Avec Voyage à Uroshima, Yôji Fukuyama nous prouve une fois de plus toute son inventivité, ainsi que son goût pour mettre en scène des évènements insolites avec son humour bien à lui. Ici, le mangaka détourne à sa manière le célèbre conte d'Urashima Tarô, dans lequel un pêcheur, après avoir sauvé une tortue, est invité par cette dernière à venir vivre dans un palais sous-marin où il sera traité en roi et épousera une princesse, sans savoir que quelques jours dans ce monde merveilleux équivalent à plusieurs années dans le monde humain...

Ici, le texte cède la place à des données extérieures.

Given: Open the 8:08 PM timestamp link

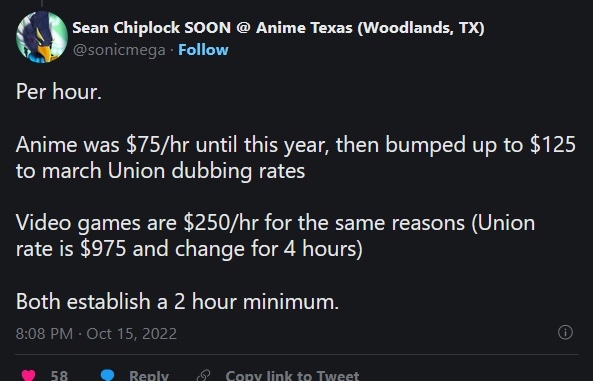Looking at the screenshot, I should point(44,334).
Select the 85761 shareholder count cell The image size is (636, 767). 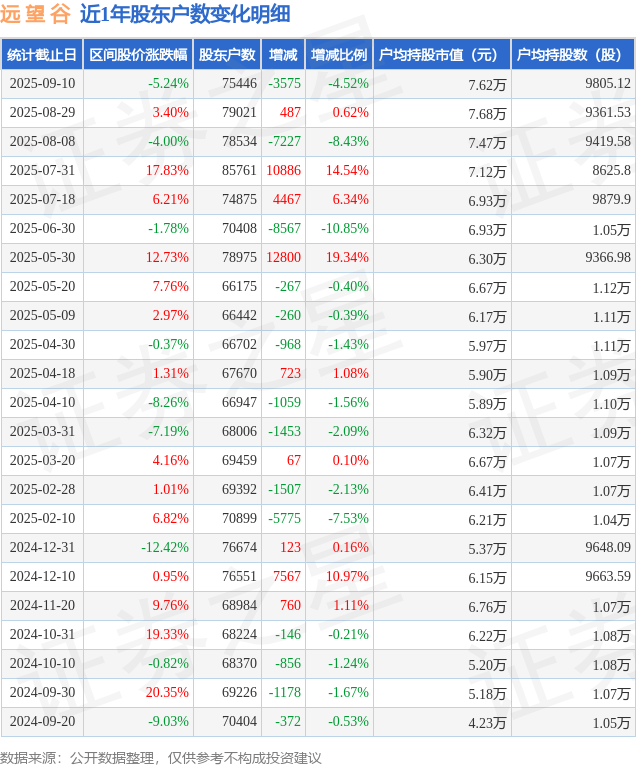[x=239, y=171]
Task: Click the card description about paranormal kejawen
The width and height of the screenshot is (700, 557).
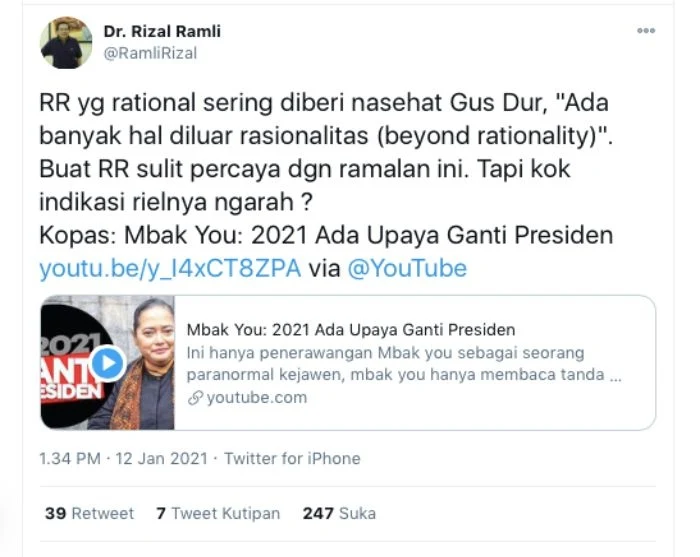Action: pyautogui.click(x=404, y=363)
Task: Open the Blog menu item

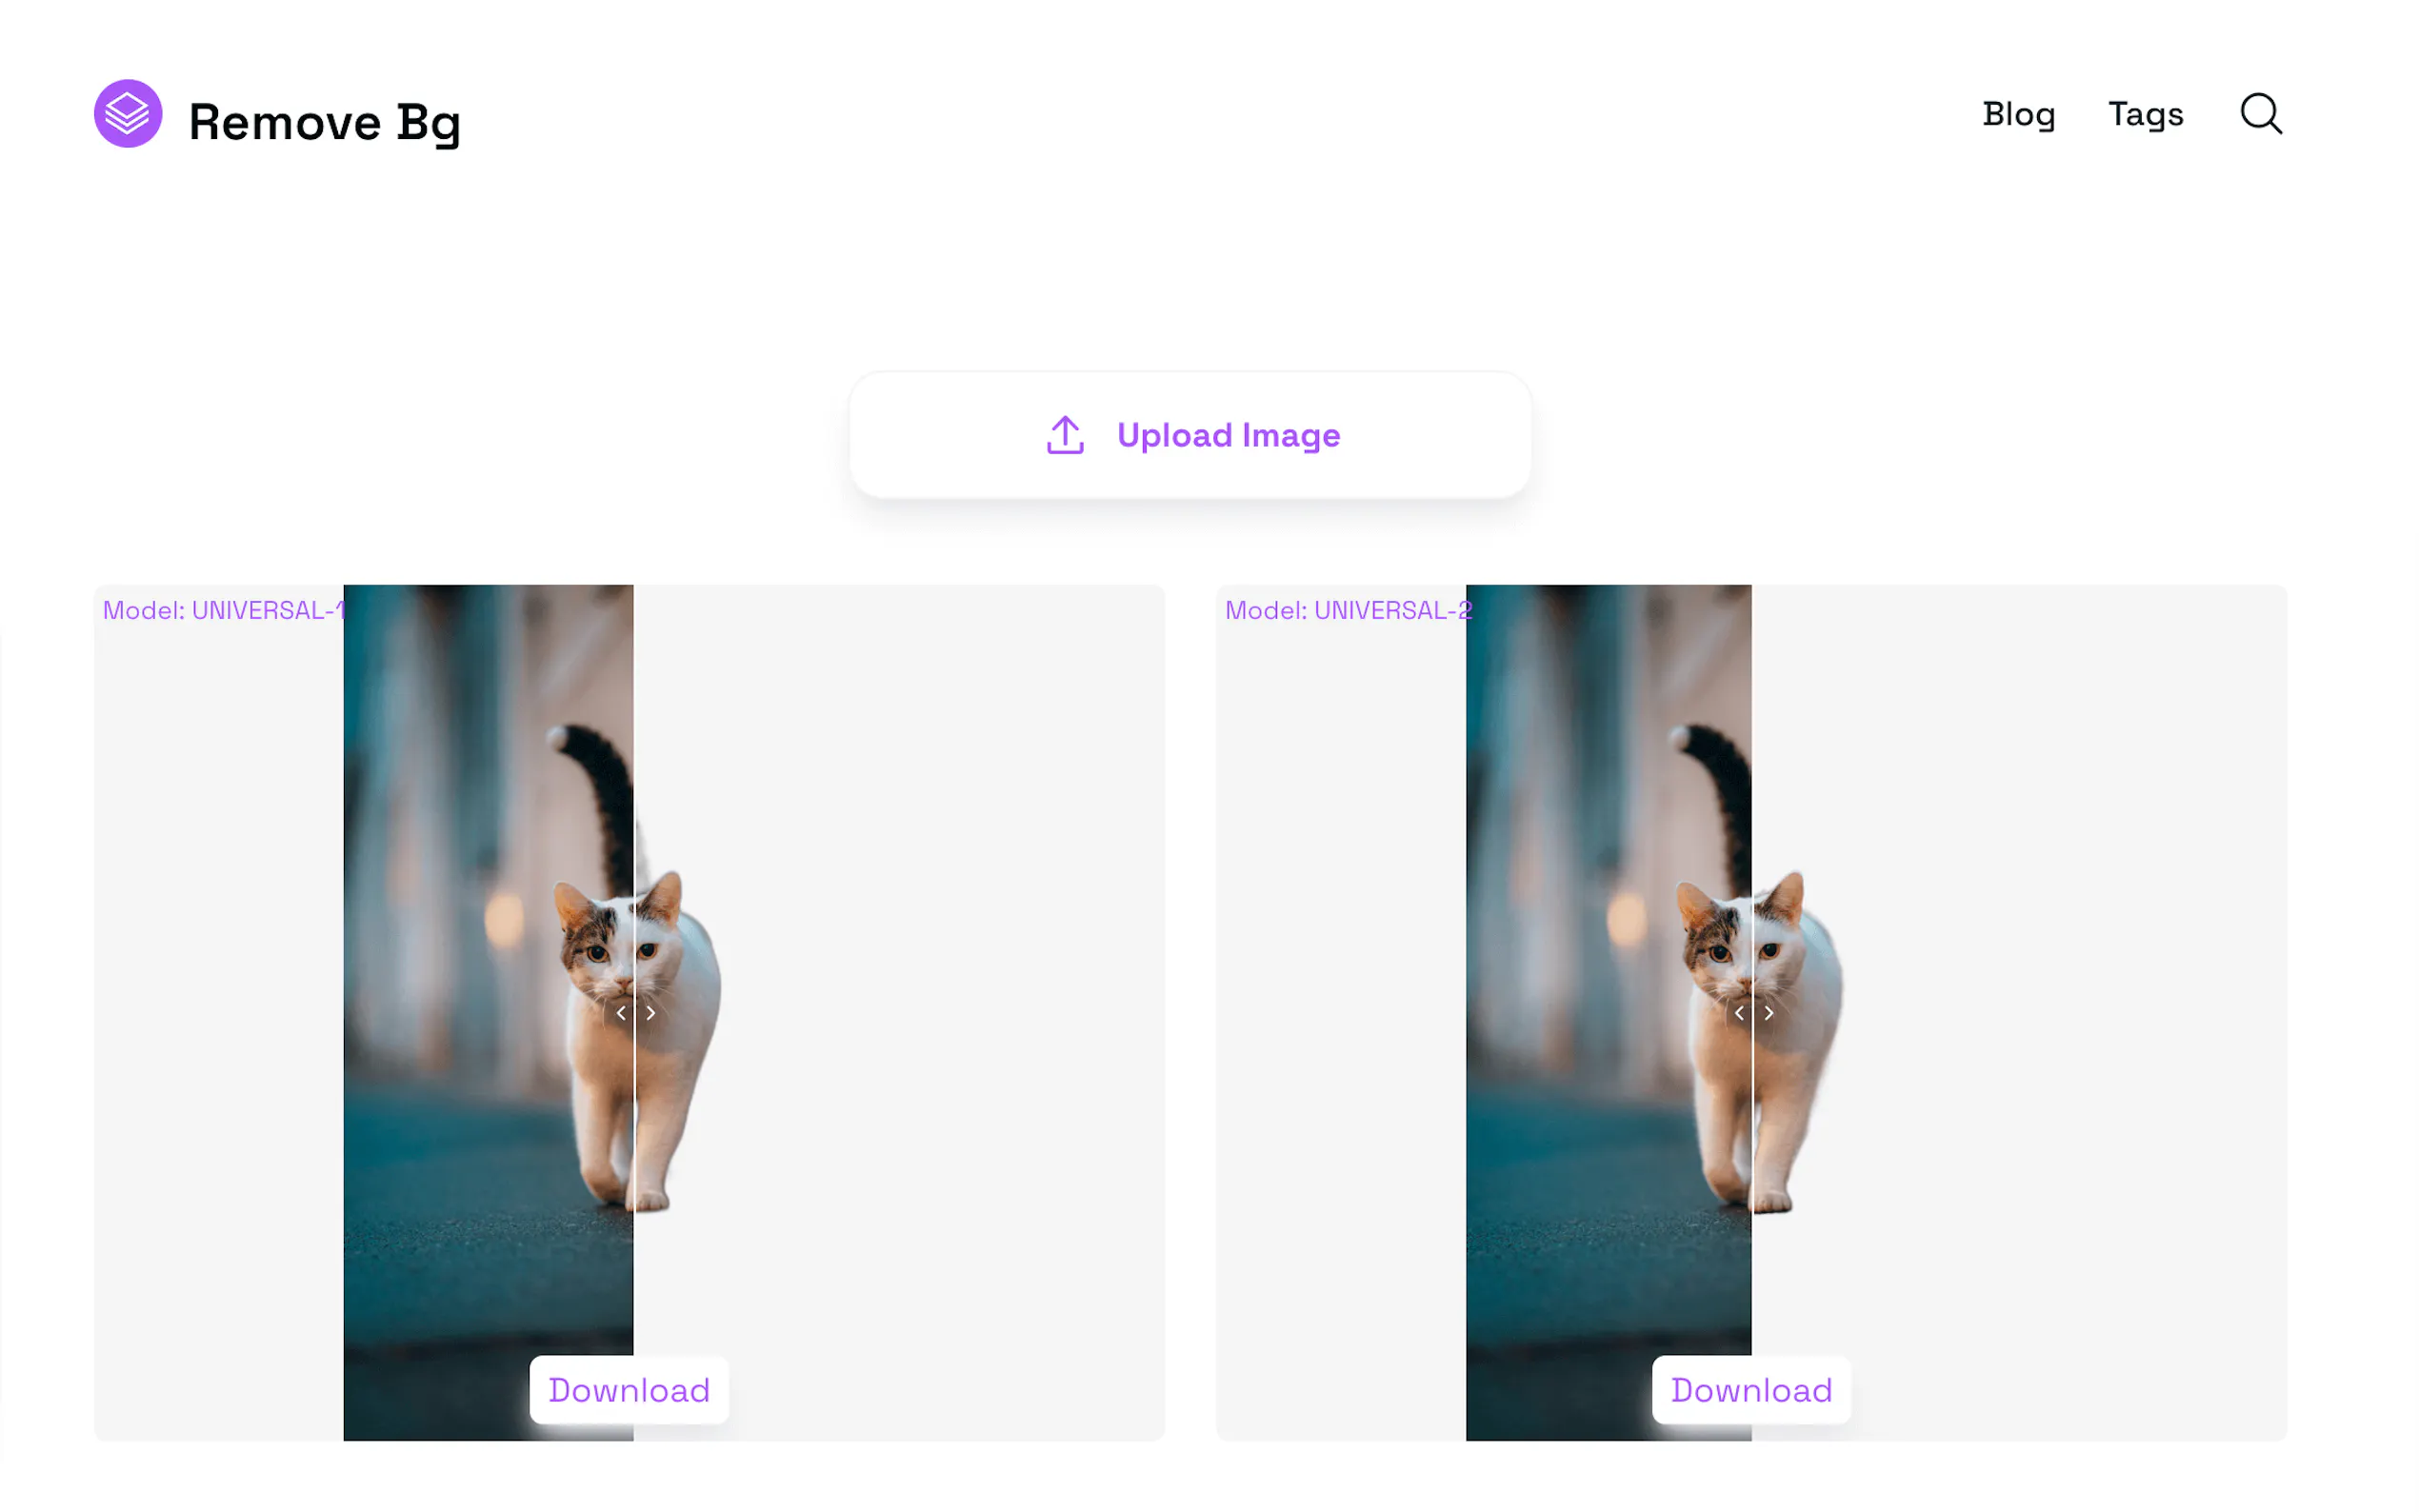Action: pos(2018,114)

Remplacez le pêcheur par un homme d'âge moyen, la princesse par une lycéenne, et le palais sous-marin par une cité dans laquelle tout le monde pratique le sexe avec tout le monde sans le moindre tabou, et vous obtenez Voyage à Uroshima. Ici, l'auteur s'amuse allègrement, en nous présentant un homme qui revit réellement dans cette cité sans tabou et en plaçant son récit aux limites de la bonne morale (voire en la dépassant franchement), à nous proposer un récit érotique inventif où l'absurde règne en maître, et où il a même tendance à être un peu trop présent vers la fin, qui part réellement dans le non-sens, pour le plus grand plaisir des uns, ou déplaisir des autres (en ce qui me concerne, ce serait plutôt la première catégorie). Une fin qui, par ailleurs, paraît un peu trop rapide.
Quoiqu'il en soit, quand on referme l'ouvrage, on a bel et bien conscience, à l'instar du Jour du loup du même auteur, d'avoir lu un titre unique, résolument cocasse et insolite, et doté d'un brin de folie et d'un humour particulier qui, personnellement, m'ont d'ores et déjà conquis.